Und eben so etwas meinte ich, als ich Herrn Einstein zitierte. Einfach machen ist ja schön und gut, aber wenn man sich etwas ZU einfach macht, entstehen Ungereimtheiten und lauter neue Probleme, die man doch eigentlich vermeiden wollte... Daß "Wissenschaft" so "kompliziert" ist, liegt ja nicht daran, daß die Wissenschaftler vor lauter Langeweile sich komplizierte Beschreibungen für Sachen ausdenken, die man auch einfach haben könnte, sondern daran, daß man versucht, die Probleme zu lösen, die daraus resultieren, wenn man etwas "einfach" betrachtet. Die Anfänge jeder Wissenschaft sind "einfach"... dann merkt man, daß sich lauter Probleme auftun, die man nicht lösen kann, und DESHALB fängt man an, die Dinge differenzierter zu sehen. Natürlich schießt man dabei auch manchmal über das Ziel hinaus und verkompliziert Dinge mehr als unbedingt nötig - das ist das, wogegen Einstein sich wandte -, aber im Grunde macht man Differenzierungen nicht aus Spaß an der Freude, sondern aus Notwendigkeit, weil man sonst nicht weiterkommt.
Wenn man von der Schrift auf die phonetischen "Silben" einer Sprache schließen wollte, wieviele Vokale hat dann das Deutsche?
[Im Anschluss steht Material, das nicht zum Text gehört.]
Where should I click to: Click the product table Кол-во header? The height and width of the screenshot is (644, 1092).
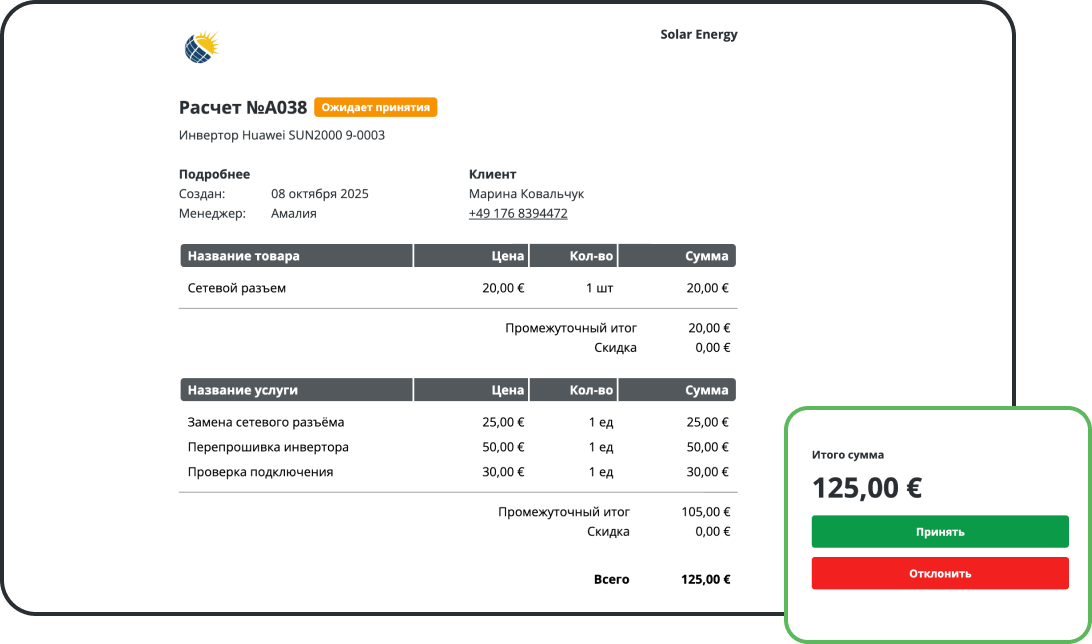click(574, 256)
A-e-i-o-u ... und noch ä-ö-ü... macht 8. Aber das sind eben nur die Schriftzeichen. In der Phonetik des Deutschen unterscheidet man jedoch mehr als die doppelte Anzahl verschiedener vokalischer Laute! In manchen Fällen ist es dabei so, daß dasselbe Schriftzeichen in verschiedener Weise gesprochen wird, und in anderen Fällen ist es so, daß verschiedene Schriftzeichen die gleiche Lautung haben. Schrift und Aussprache stehen nur sehr bedingt in Zusammenhang. Das (erste) "e" in "beten" ist lautlich völlig von dem in "Betten" verschieden, und noch einmal anders ist das "e" in "murmeln" und noch wieder ganz anders das in "Rotte" usw. usf. Es geht hier nicht um Dimensionen von "107 oder 108", sondern um VIELFACHE.
Eine Spracherkennung, die nur dann ん erkennt, wenn man es [n] spricht, würde nicht viel taugen.
Wie gesagt: Egal, welchen Aspekt man betrachtet oder wie man nun "Silbe" definiert - die japanische Sprache hat da einen wesentlich geringeren Bestand als die deutsche (schon allein, weil in ihr "einsilbige" Wörter nach dem Schema von "schnarch" oder "Strumpf" nicht möglich sind), aber bei dieser Betrachtung von den
Schriftzeichen auszugehen, ist auf jeden Fall praktisch ohne jeden Aussagewert.